-- Start of Data in this exercise --

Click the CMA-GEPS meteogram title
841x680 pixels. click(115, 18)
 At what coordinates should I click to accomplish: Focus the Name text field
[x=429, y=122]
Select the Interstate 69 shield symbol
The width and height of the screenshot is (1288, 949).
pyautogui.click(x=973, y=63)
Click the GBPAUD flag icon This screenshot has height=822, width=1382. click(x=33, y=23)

-- End of Data in this exercise --
-- Start of Data in this exercise --

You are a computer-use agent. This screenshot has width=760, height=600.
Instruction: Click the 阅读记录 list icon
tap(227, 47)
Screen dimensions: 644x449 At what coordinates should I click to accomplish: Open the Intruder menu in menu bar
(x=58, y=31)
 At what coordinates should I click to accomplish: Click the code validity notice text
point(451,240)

-- End of Data in this exercise --
-- Start of Data in this exercise --

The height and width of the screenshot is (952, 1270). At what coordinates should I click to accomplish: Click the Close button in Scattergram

-- End of Data in this exercise --

List every line in the entries above that contains the word "icon".

Click the GBPAUD flag icon This screenshot has height=822, width=1382. click(x=33, y=23)
Instruction: Click the 阅读记录 list icon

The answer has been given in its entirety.